Terence86 hat gesagt.:


> return path + direction -> was sind die beiden?


Der bisher gefundene Pfad und die letzte Richtungsangabe. Dadurch wird der Pfad also um die aktuelle Position erweitert.


Terence86 hat gesagt.:


> Wie speicher ich wo ich schon war? "besucht"


Bei diesem Ansatz im Array `boolean[][] visited`. Man kann aber ebenso gut andere Datenstrukturen nutzen.


Terence86 hat gesagt.:


> Wie stell ich den Weg da den ich grade gehe auch wenn ich nicht ans Ziel komme, und wenn es nicht weiter geht soll er ja zurück an den Punkt [][] wo es weiter gehen kann etc. bis ich am Ziel bin.

_Bereitgestelltes Material_
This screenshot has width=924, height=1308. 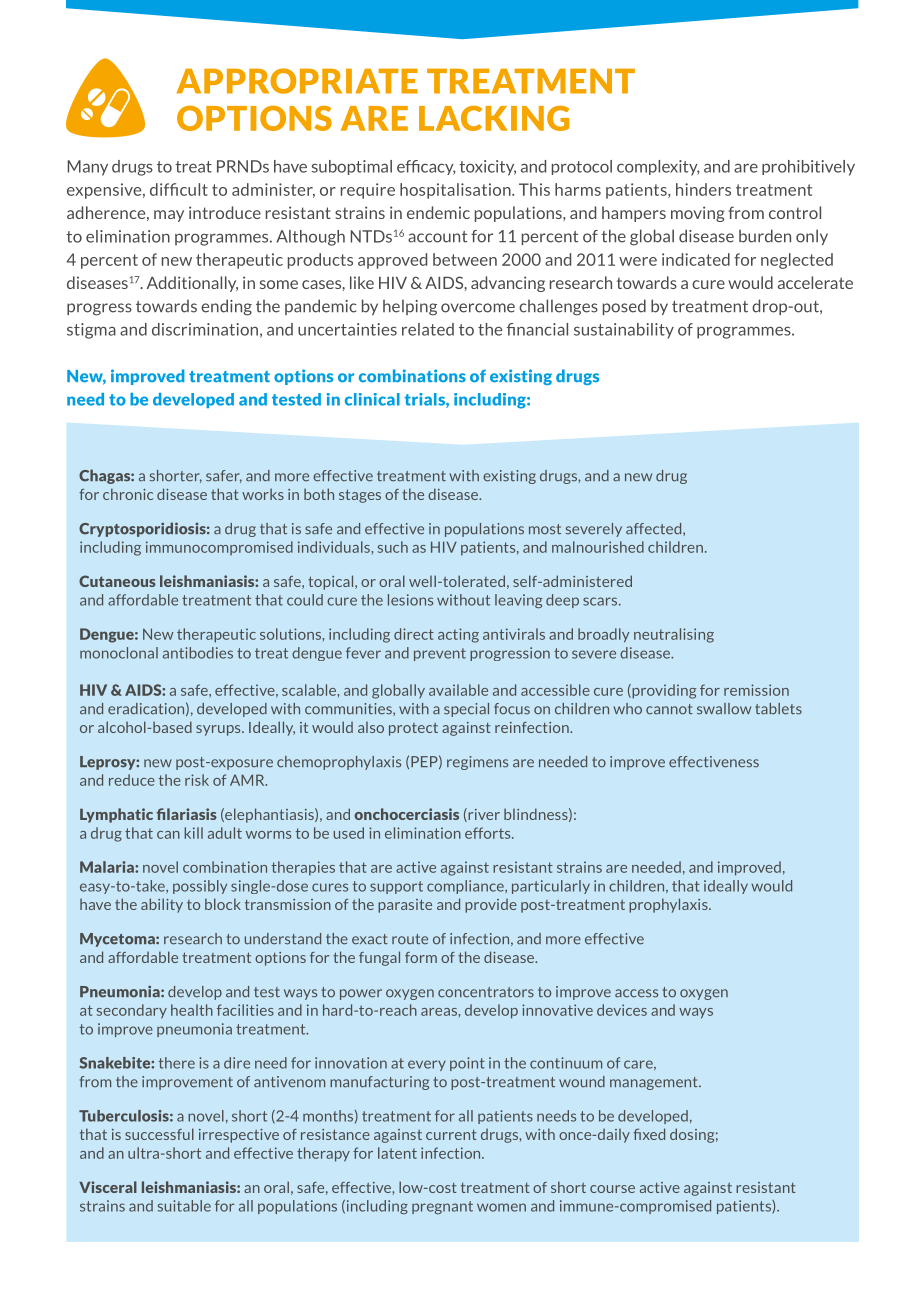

_Aufgabenstellung_
1: Kopiere aus dem Ausgangstext wortgetreu den Abschnitt, der mit „Der bisher gefundene“ beginnt und bis einschließlich „andere Datenstrukturen nutzen.“ reicht.
2: In welcher Datenstruktur wird laut Ausgangstext bei diesem Ansatz gespeichert, wo man schon war?
3: Erläutere anhand des Ausgangstextes, was mit `path` und `direction` im Ausdruck „return path + direction“ gemeint ist und was dieser Ausdruck bewirkt.

_Lösungen im Einzelnen_
1:
Der bisher gefundene Pfad und die letzte Richtungsangabe. Dadurch wird der Pfad also um die aktuelle Position erweitert.


Terence86 hat gesagt.:


> Wie speicher ich wo ich schon war? "besucht"


Bei diesem Ansatz im Array `boolean[][] visited`. Man kann aber ebenso gut andere Datenstrukturen nutzen.

2: Im Array `boolean[][] visited`.

3: `path` ist der bisher gefundene Pfad, `direction` die letzte Richtungsangabe. Durch ihre Verbindung wird der Pfad um die aktuelle Position erweitert.